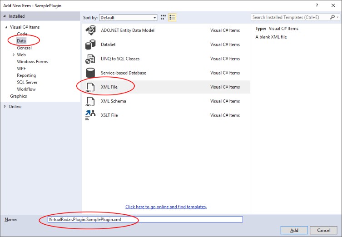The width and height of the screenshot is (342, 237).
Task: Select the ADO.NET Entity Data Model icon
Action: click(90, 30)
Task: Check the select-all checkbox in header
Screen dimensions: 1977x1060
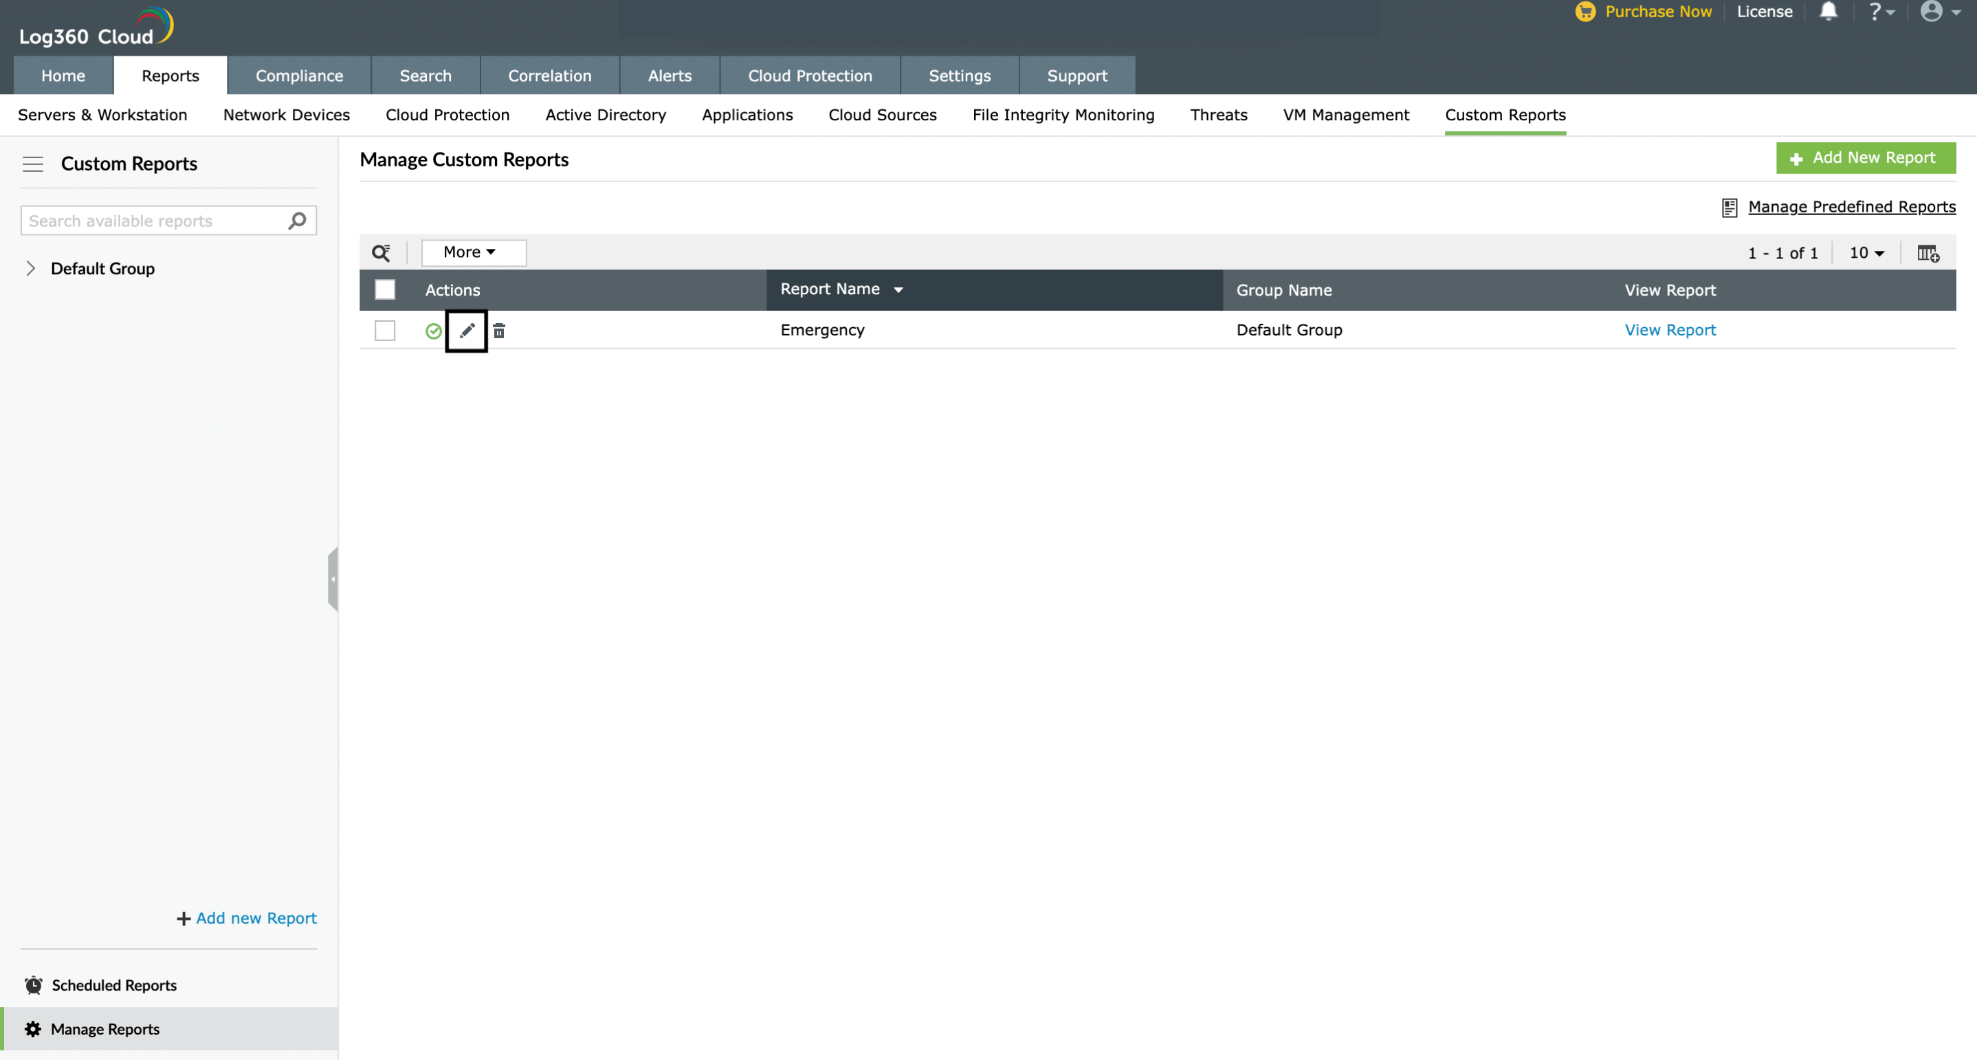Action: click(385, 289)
---+---
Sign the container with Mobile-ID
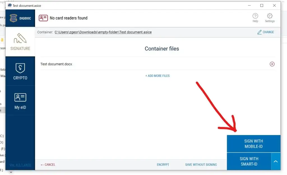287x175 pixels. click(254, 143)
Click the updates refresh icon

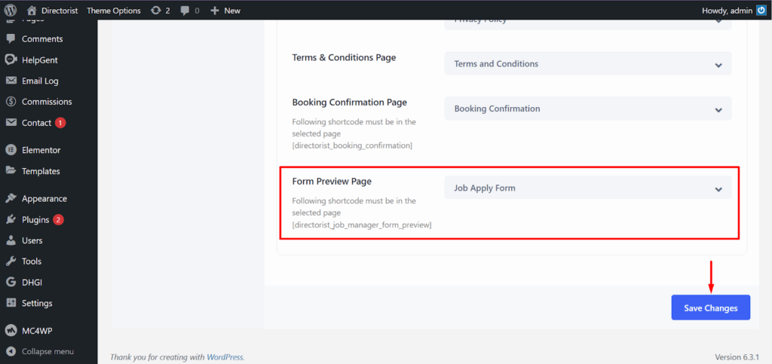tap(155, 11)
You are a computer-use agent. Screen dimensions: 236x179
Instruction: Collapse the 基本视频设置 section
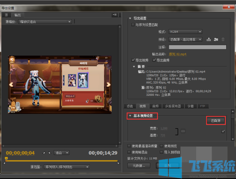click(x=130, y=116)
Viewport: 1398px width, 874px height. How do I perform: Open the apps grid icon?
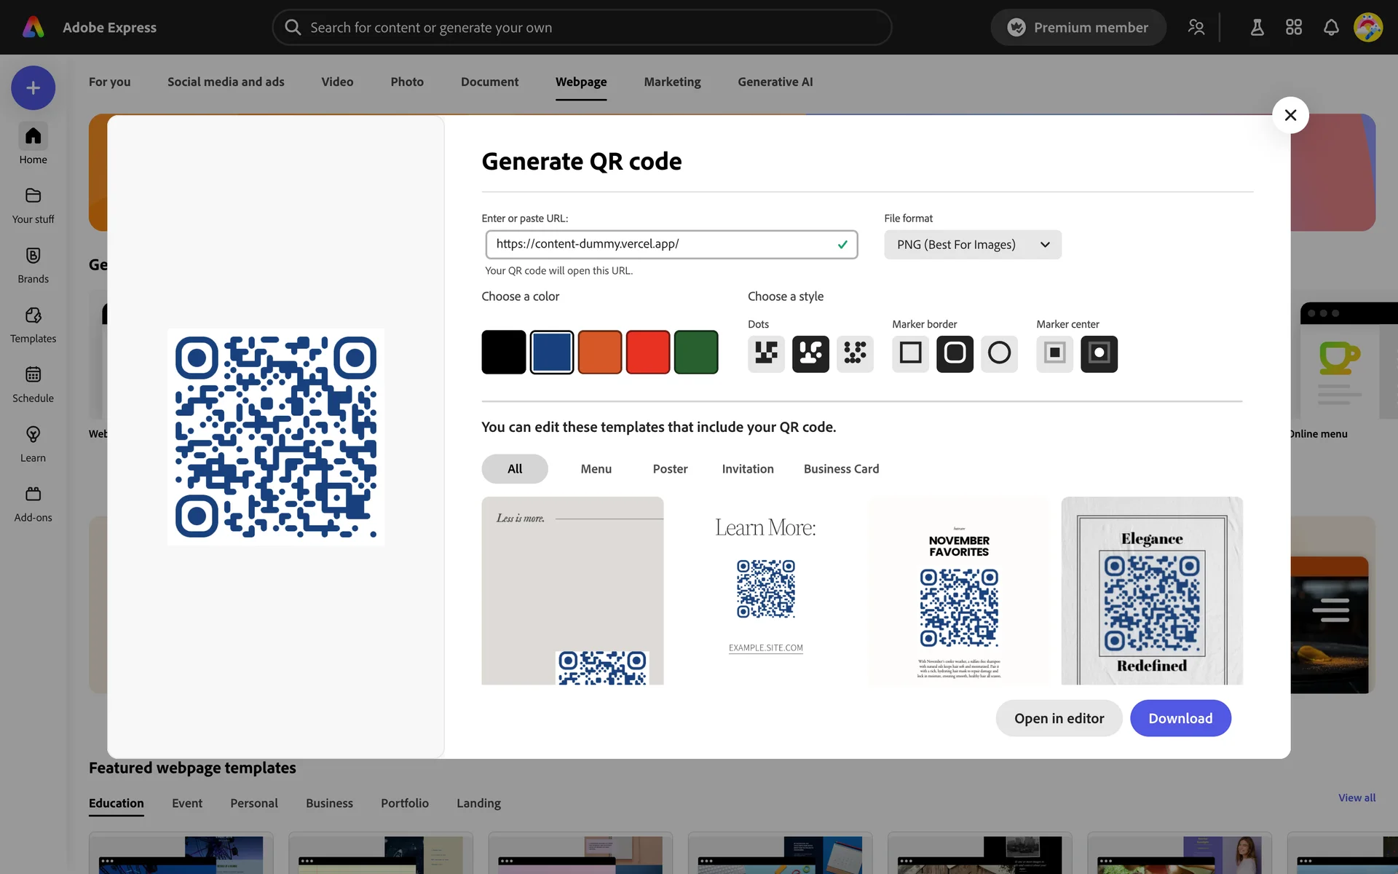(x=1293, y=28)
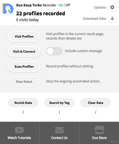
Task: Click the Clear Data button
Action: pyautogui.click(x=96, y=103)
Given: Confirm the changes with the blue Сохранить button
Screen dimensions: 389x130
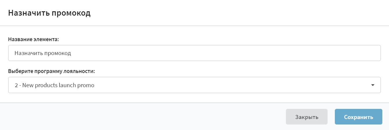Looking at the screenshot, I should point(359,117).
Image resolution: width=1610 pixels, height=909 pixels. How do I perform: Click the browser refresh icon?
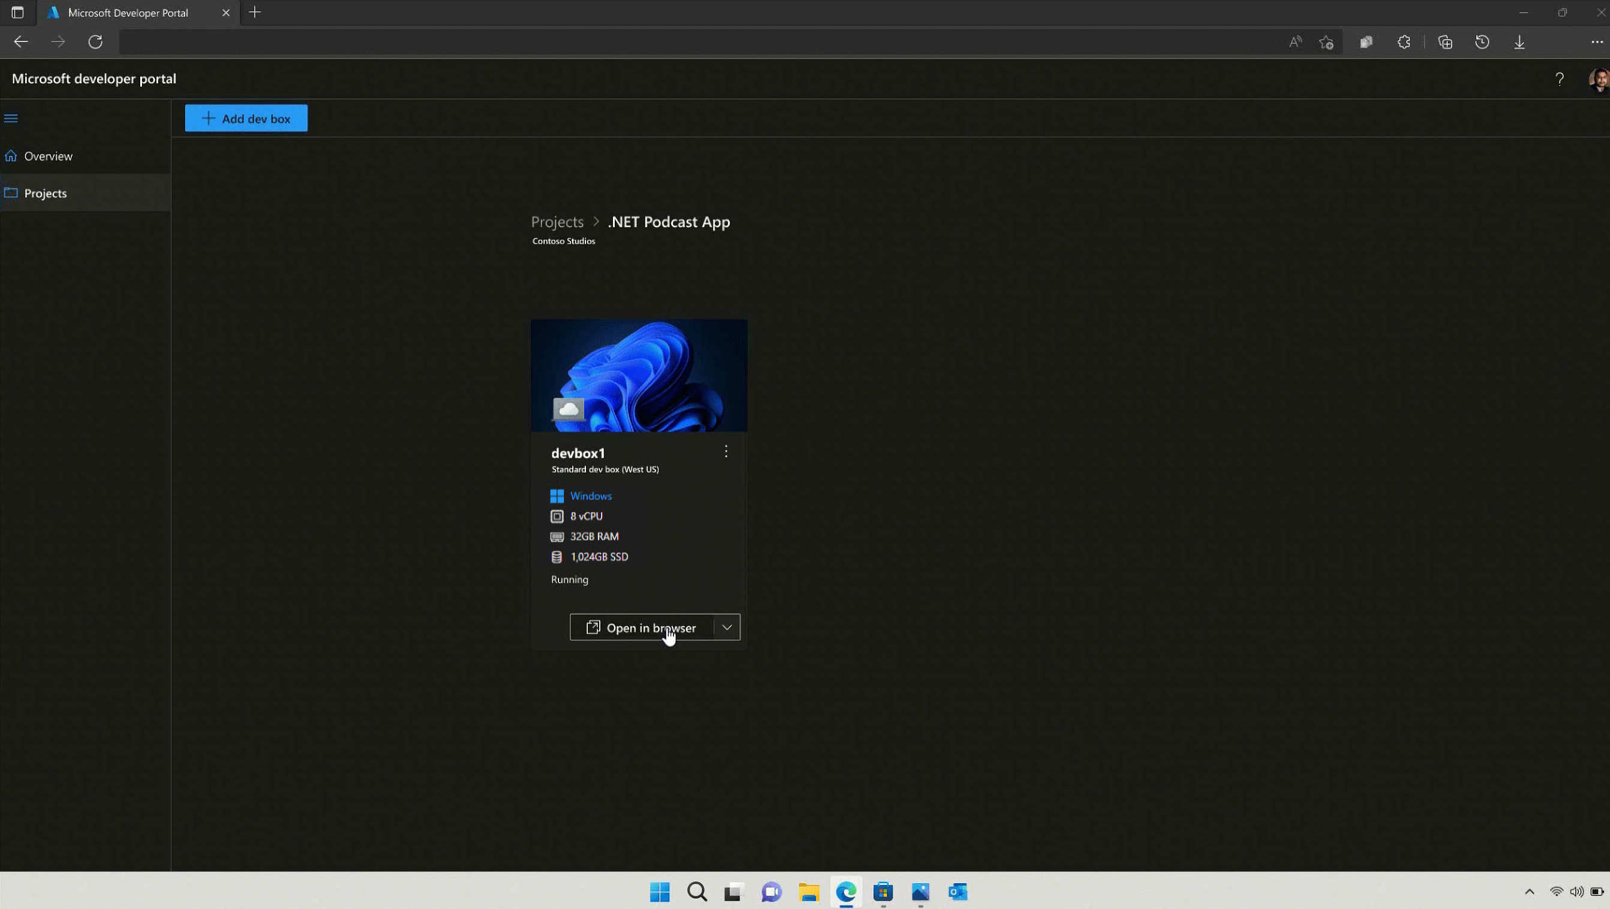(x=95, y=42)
---+---
- _Problem to work on_:
Convert the part of the records above that opens with the line containing "The width and" and closes with the line containing "Action: click(385, 289)" into a numbered list. Skip blank lines and omit the pictures.

- _Written solution_:
1. The width and height of the screenshot is (342, 237).
2. Task: Select the ADO.NET Entity Data Model icon
3. Action: click(90, 30)
4. Task: Check the select-all checkbox in header
5. Screen dimensions: 1977x1060
6. Action: click(385, 289)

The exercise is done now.